_THE TASK_:
Please format the material below as a numbered list, leaving out any blank lines.

_DATASET EXTRACT_:
○ ○ ○ ○ ○ ○ ○

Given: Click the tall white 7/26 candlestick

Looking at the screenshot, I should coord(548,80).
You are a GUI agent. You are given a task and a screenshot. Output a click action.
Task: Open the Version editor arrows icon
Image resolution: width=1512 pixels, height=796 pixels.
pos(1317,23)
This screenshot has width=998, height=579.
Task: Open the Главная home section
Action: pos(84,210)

○ ○ ○ ○ ○ ○ ○

_OUTPUT FOR THIS TASK_:
1. Given: Click the tall white 7/26 candlestick
2. Looking at the screenshot, I should coord(548,80).
3. You are a GUI agent. You are given a task and a screenshot. Output a click action.
4. Task: Open the Version editor arrows icon
5. Image resolution: width=1512 pixels, height=796 pixels.
6. pos(1317,23)
7. This screenshot has width=998, height=579.
8. Task: Open the Главная home section
9. Action: pos(84,210)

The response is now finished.